Dr. Galbraith was in time to prevent her springing out of bed.
"I know I am mad," she moaned in a broken voice. "I am quite, quite mad! I never hurt a creature in my life—never thought an evil thought of anyone; why must I suffer so? Father, my head." Again she started up. "Can't you—can't you save me?" she shrieked. "Father, my head! my head!"
Angelica stole away to her own room, put on her things, and walked back to
Morne alone.
CHAPTER X.
Angelica had been baptized into the world of anguish. She had assisted at horrid mysteries of life and death, and the experience was likely to be warping.

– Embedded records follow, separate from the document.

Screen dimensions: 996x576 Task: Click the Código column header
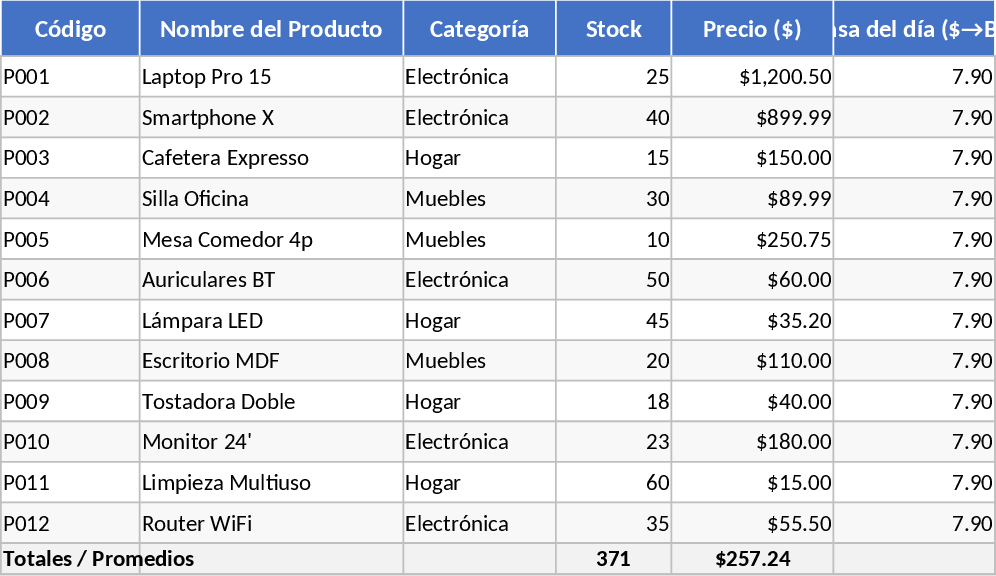(x=70, y=29)
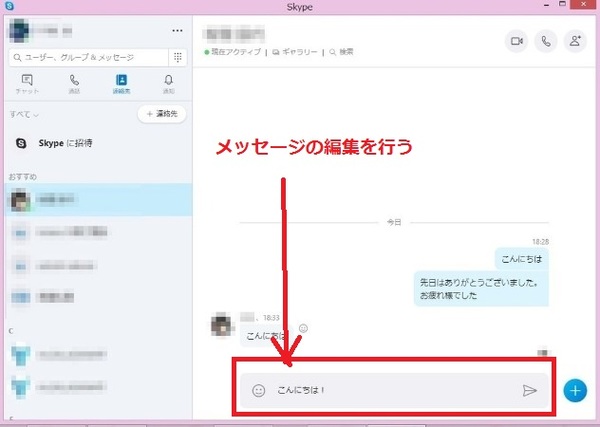
Task: Start an audio call from chat header
Action: click(x=546, y=41)
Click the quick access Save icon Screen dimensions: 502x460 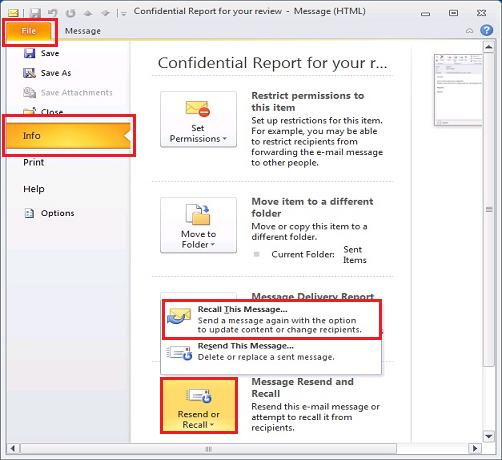click(35, 13)
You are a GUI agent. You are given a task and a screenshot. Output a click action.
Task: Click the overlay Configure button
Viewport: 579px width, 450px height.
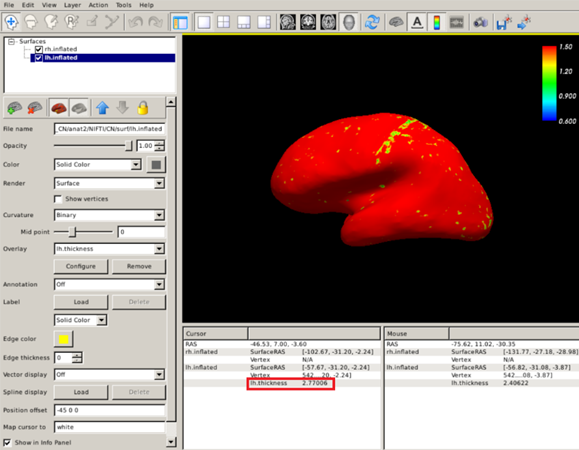click(81, 266)
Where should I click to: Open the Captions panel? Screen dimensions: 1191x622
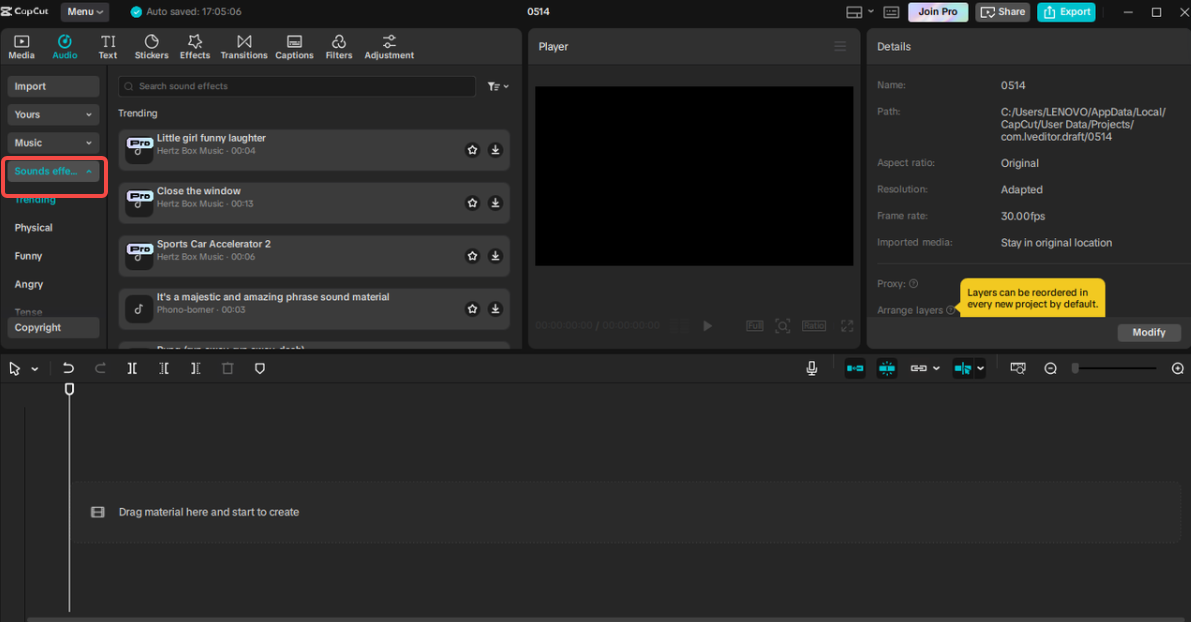pyautogui.click(x=294, y=46)
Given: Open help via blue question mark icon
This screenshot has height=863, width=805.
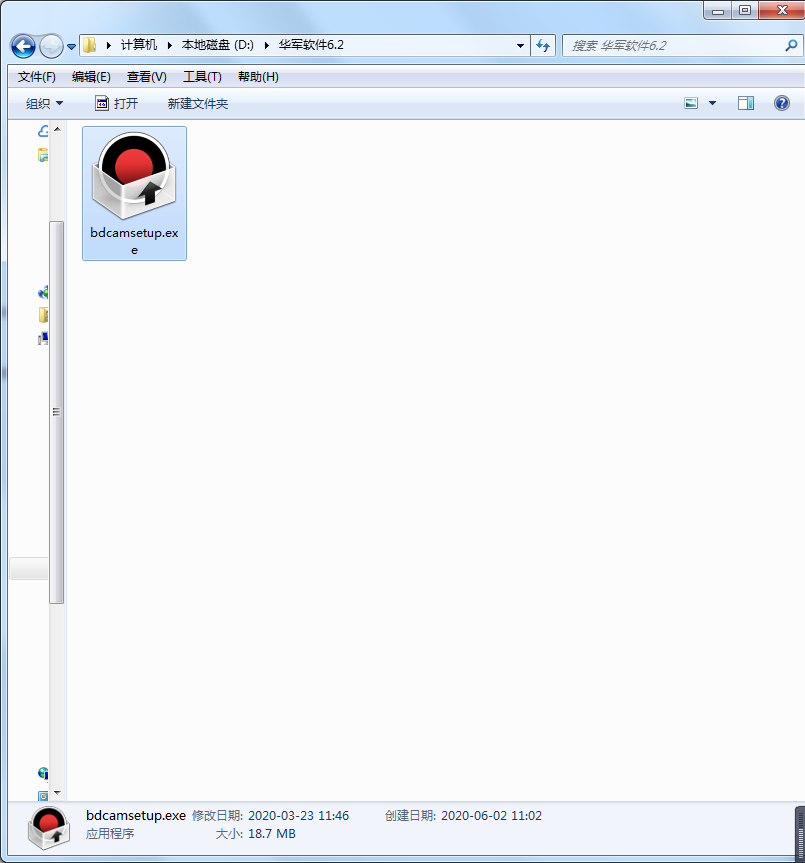Looking at the screenshot, I should (781, 103).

She had fled from the palace, first, because she could not bear the place any longer, and secondly, because she felt imperatively that she must see Diavolo. He had been in bed and asleep for some time when she went to his room that night, and awoke him by flashing a light in his face. He was startled at first, but when he saw who it was, he remembered their last quarrel and the base way she had deserted him by going to stay at the palace, and he thought it due to his wounded heart to snap at her.
"What do you mean by disturbing me so late at night?" he drawled plaintively; "bringing in such a beastly lot of fresh air with you too. You make me shiver."
"Don't be a fool, Diavolo," Angelica answered. "You know you're delighted to see me. How nice you look with your hair all tousled! I wish my hair was fair like yours. Oh! I have such a lot to tell you."